Three brothers stole this blasting machine and dynamite from the Oregon City Construction Company and used it to perpetrate the robbery of a mail train on October 11, 1923. The detonator is made of 5/8-inch thick wood joined with mortice and tenon and flathead screws. It has a plunger, a leather strap handle, and two butterfly connections. The metal advertising plate on top of the device provides instructions for use. The detonator includes an identification sticker on its side noting that it is from "E. I. du Pont de Nemours & Company."; The company was founded by Eleuthere Irenee du Pont de Nemours, who arrived in the U.S. from France in 1800. The company started with an abandoned cotton mill near Wilmington, Delaware that DuPont turned into a gunpowder factory.

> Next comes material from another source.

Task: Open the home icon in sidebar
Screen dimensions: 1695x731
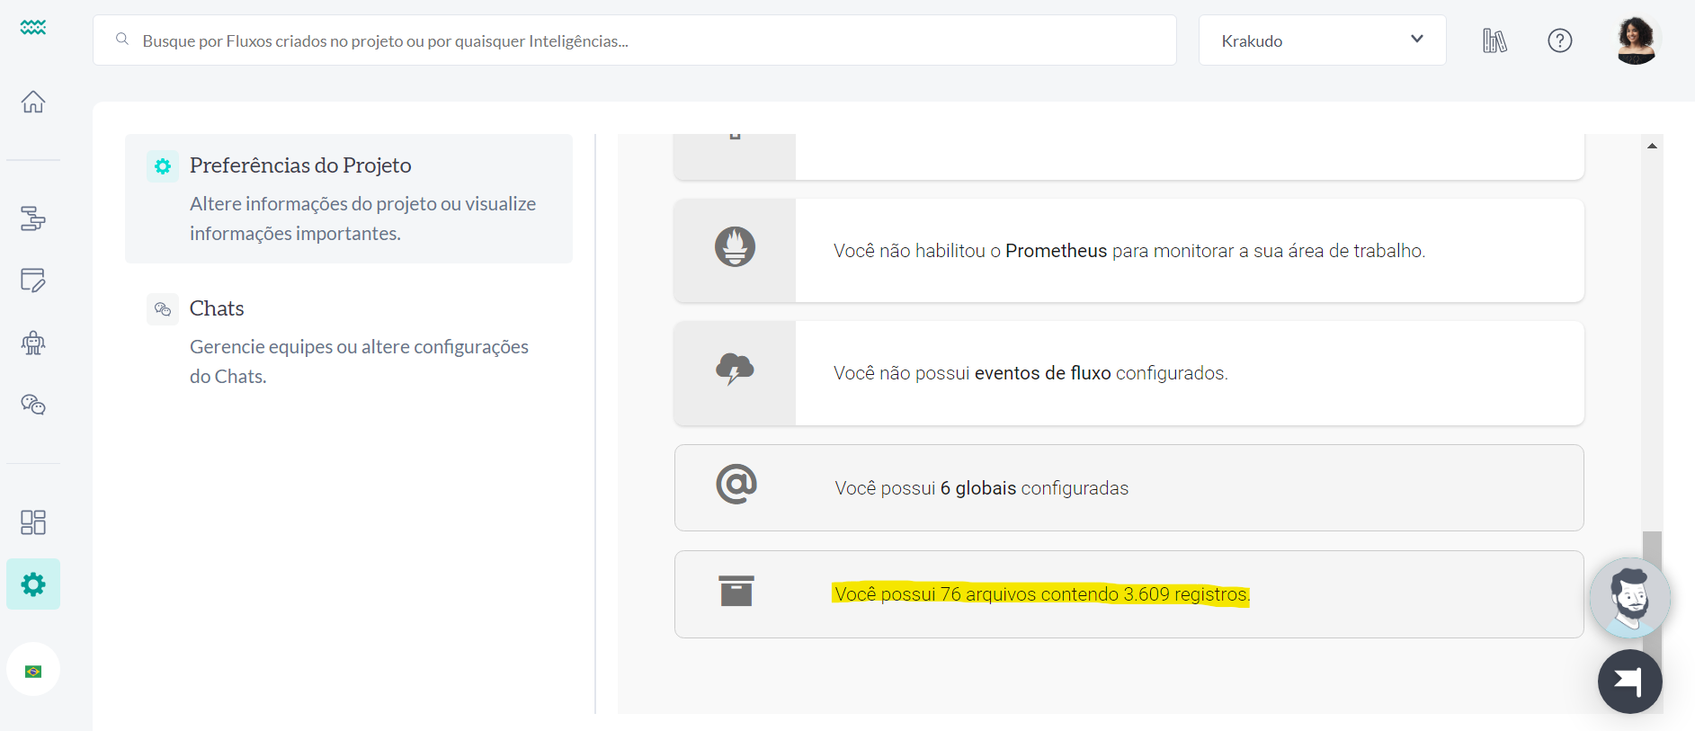Action: pyautogui.click(x=33, y=102)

The brothers were twins Roy and Ray DeAutremont and their younger brother Hugh. Hoping to steal a rumored $40,000 in gold aboard the train the trio stopped and tried to rob Southern Pacific train #13 just outside a tunnel near Siskiyou, Oregon. The inexperienced trio used too much dynamite, destroying the safe and train car. The gold was just a rumor, and nothing was left to steal after the explosion. The blast killed mail clerk Elvyn Dougherty. The brothers also shot and killed the train's brakeman, engineer and fireman during the bungled attempt.
The reward posted for the three brothers was set at $15,900. They were eventually brought to justice after an extensive manhunt was rewarded in February 1927 with the arrest of Hugh DeAutremont who had joined the army. Hugh’s arrest revived media interest in the story and Ray and Roy were recognized and apprehended in Steubenville, Ohio, a few months later. All three were convicted and sentenced to life imprisonment. Hugh died in 1958, Roy died in 1983, and Ray died in 1984.